“There are more fanatics around than ever,” said Reinhart.
“Fanaticism fades away before the prospect of eternal life. True democracy is at last possible if everybody can live forever. A man who considers himself deprived has an eternity in which to redress the balance. Most of the old troubles are the result of envy. A Cadillac is attractive only if most people are driving Fords. To put it another way, he who has a morsel of moldy bread when others have nothing is rich. Life has always until now been comparative.”
“I can’t see that changing,” said Reinhart.
“Then eliminate the dimension of Time, by which most social situations are measured. The Negroes are bitter, for example, that after a century they are still not first-class citizens. To put it personally, after forty-four years you are discouraged on reflection that half your life is gone with little to show for it.”
“I wouldn’t mind freezing my son,” said Reinhart, “and awakening him just a few years hence to show him what an ass he had been.”

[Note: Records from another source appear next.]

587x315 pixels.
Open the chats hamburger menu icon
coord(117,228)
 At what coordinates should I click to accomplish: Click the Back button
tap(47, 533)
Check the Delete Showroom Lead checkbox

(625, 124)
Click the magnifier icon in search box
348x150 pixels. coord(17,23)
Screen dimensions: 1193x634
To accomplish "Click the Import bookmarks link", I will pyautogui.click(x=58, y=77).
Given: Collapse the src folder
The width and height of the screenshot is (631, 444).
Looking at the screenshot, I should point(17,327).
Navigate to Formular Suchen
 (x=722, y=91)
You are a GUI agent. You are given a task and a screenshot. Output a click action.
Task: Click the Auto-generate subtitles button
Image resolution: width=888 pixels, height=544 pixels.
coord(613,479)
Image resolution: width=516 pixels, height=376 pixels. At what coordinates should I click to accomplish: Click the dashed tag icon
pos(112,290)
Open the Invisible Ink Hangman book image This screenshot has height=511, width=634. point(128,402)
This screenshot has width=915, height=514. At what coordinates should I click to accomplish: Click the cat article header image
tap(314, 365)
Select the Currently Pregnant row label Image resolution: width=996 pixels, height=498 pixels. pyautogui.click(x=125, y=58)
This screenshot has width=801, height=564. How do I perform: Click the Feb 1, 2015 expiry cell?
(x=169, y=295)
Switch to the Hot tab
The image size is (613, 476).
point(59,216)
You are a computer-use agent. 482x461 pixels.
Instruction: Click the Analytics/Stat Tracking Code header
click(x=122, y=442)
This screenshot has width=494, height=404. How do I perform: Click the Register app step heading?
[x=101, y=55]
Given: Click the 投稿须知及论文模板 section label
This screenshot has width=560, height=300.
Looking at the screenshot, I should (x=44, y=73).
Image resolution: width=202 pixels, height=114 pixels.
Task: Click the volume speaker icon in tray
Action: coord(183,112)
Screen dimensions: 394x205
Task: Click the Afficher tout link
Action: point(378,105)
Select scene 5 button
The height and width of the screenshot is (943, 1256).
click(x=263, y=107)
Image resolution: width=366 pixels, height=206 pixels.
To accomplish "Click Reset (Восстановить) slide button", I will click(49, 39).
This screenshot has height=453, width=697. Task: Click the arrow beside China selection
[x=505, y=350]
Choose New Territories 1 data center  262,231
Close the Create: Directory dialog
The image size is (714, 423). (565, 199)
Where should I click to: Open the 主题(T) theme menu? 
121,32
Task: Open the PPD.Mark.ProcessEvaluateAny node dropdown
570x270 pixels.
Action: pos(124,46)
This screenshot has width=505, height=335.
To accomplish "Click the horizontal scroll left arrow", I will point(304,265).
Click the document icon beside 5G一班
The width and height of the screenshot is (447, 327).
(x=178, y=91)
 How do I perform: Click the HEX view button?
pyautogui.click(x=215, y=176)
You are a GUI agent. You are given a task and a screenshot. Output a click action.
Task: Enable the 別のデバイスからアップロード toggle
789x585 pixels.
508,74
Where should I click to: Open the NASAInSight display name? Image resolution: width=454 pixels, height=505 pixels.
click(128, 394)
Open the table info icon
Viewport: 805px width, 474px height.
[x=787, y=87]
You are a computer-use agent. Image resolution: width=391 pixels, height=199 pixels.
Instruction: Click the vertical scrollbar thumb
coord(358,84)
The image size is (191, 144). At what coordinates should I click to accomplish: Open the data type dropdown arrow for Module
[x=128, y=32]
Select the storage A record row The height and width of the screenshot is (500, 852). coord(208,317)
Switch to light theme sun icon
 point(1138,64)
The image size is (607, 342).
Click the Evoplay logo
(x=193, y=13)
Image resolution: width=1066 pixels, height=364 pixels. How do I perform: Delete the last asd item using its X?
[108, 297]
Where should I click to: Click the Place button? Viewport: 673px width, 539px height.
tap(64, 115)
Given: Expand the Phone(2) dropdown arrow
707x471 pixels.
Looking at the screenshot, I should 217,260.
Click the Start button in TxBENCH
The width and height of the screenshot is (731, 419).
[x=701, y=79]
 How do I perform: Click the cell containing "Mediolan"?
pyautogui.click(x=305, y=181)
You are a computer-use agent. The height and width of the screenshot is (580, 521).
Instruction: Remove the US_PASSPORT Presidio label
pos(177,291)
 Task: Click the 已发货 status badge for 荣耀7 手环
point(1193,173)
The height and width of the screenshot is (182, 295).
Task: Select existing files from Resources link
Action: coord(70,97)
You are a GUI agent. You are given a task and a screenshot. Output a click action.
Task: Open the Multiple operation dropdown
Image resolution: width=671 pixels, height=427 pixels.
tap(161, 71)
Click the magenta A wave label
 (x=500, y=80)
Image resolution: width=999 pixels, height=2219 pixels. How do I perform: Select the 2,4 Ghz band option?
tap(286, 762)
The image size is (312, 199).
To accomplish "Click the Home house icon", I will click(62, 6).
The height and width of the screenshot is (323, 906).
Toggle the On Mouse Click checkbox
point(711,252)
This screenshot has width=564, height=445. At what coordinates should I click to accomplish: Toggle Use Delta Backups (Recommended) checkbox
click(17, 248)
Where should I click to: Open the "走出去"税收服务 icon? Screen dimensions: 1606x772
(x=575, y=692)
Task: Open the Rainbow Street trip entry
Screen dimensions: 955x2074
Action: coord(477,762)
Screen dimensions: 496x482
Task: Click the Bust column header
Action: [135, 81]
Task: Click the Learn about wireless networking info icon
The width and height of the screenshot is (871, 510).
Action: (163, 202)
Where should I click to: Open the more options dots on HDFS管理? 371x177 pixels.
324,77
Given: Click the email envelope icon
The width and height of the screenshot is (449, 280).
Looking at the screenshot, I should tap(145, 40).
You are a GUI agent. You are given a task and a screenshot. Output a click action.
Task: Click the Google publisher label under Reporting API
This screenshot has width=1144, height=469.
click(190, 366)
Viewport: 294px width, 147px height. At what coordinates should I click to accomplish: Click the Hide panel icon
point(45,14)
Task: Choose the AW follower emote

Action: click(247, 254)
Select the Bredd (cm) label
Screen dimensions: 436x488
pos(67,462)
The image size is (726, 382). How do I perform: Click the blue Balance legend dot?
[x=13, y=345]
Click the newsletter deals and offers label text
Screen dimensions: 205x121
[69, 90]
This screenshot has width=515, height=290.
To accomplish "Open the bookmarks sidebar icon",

Sweet finally left the support of the capsule. He poked Reinhart in the arm. “No, Carl, no one can make the decision for another, at least not while the other lives. However, there are interesting possibilities in matters of law. Surely prosecution for first-degree murder will be a thing of the past. A frozen victim is not dead. A so-called killer in this state of affairs is rather a thief. He has merely stolen a few years from the other. In time perhaps this will be considered merely as petty larceny. Nothing much has been taken from a man who has forever. The ‘killer’ will be charged for the expenses of freezing and the subsequent replacement of the vital organ that he damaged.”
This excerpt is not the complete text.